Is your male cat urinating everywhere? Is he fighting with other cats? Is he howling at night, and coming home with sores and shredded ears? Chances are, he's not neutered, right?

Initially, he may have been spared the so-called indignity of having his "fun" surgically removed, out of some very misguided opinions, but even those cat owners come to the end of their own ropes when their prize boy kitty starts smelling up the house. They pee everywhere, and there is nothing stronger than intact tom cat urine. It's so strong, you'll think your eyes are bleeding and you'll wish your lungs would shut down.
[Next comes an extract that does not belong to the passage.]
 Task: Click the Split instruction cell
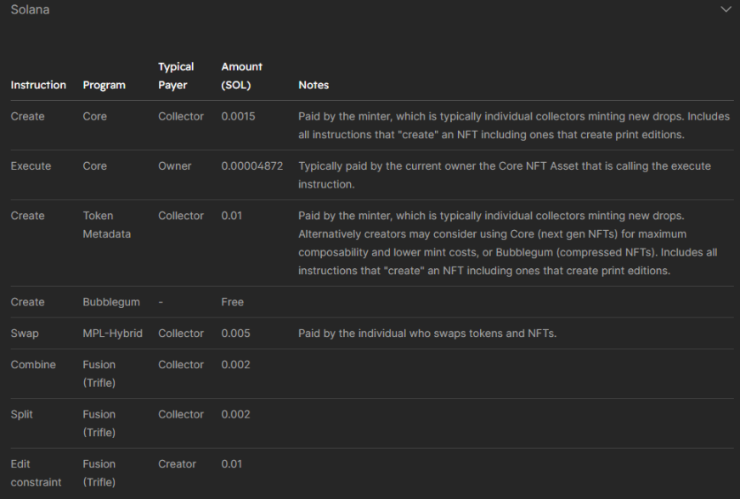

So what do these owners do? Most of them simply throw the fun-kitten-turned-smelly-monster outdoors, where he can just find some fun on his own time from now on.

Others, who still want their sweetie to live indoors, finally break down and agree to get him neutered. They also usually get him declawed at the same time, as he's been scratching the furniture down to the framework. But they've waited too long.

They don't get it either.

These cat owners have a whole list of misguided notions about their cat, and cats in general, such as...

  • Their cat won't be like that, because they'll just love him more.
  • Getting him neutered is supposed to make him settle down and he'll stop being aggressive.
  • Neutering will instantly stop him from peeing on everything, from scratching everything, and from starting fights.
  • He's just being stubborn.

A lot of people simply should not own cats, no matter how much they proclaim to love them. It's true there aren't enough homes for them all, but then, why should we put cats into any home that isn't going to be a good placement? Is it really fair to make them suffer with clueless people who just don't get it? Or refuse to?

First, it's a mistake to believe that simply neutering a cat will make him stop spraying in the house. Fact: Once they've started this behavior, it could take Mohammed moving the mountain to make them stop. Neutering, to be most effective, should be done before the cat reaches puberty, preferably even younger. With today's advances in surgical technique and equipment, it can safely be done at 8 weeks old. But check with your own veterinarian, because it needs to be done by someone who is also comfortable and familiar with the procedure.

Since spraying is usually a marking behavior, and the cat is not just eliminating urine, waiting for puberty just allows instinct to take over. Stopping something Mother Nature put there is a lot harder than keeping it from developing in the first place. What is this instinct? Well, what is puberty? It's also called sexual maturity. This is the age when they begin mating behaviors, and spray-marking is one of them.

Next, neutering can soften the development of aggressiveness, another trait needed as part of the whole mating thing. Aggressive tom cats are more successful in winning mates. But you don't want an aggressive cat, right? Well then, get him neutered before those hormones feed into that instinct. At the very latest, get him neutered before 6 months old.

Neutering (before it's too late, that is) goes a very long way toward "taming" that tom cat.